Requirement:
Each line from the one that contains "You are a computer-use" through the last line of the listing below is to be returned exactly as it stands, and nothing else.

Records for this exercise:
——

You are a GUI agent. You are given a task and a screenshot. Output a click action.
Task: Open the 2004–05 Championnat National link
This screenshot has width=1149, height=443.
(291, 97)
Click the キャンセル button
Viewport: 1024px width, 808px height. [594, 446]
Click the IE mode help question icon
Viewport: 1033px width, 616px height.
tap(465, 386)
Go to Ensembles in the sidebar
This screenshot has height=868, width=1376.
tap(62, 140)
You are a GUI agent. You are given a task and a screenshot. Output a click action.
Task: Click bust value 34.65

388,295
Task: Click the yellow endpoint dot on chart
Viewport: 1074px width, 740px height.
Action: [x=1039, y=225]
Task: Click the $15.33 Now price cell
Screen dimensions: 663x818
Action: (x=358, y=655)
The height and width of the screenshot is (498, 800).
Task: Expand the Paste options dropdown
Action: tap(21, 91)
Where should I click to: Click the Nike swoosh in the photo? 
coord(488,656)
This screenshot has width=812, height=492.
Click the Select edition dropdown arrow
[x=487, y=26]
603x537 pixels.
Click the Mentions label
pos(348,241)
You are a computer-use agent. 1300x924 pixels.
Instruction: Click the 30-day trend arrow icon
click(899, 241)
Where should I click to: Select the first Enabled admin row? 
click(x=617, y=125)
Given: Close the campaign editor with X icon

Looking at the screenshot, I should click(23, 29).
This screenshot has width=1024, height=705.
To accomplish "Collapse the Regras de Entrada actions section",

——

Reply:
You are a computer-use agent. 1300x924 pixels.
Instruction: Click the 30-day trend arrow icon
click(899, 241)
Where should I click to: Select the first Enabled admin row? 
click(x=617, y=125)
Given: Close the campaign editor with X icon

Looking at the screenshot, I should click(23, 29).
This screenshot has width=1024, height=705.
To accomplish "Collapse the Regras de Entrada actions section",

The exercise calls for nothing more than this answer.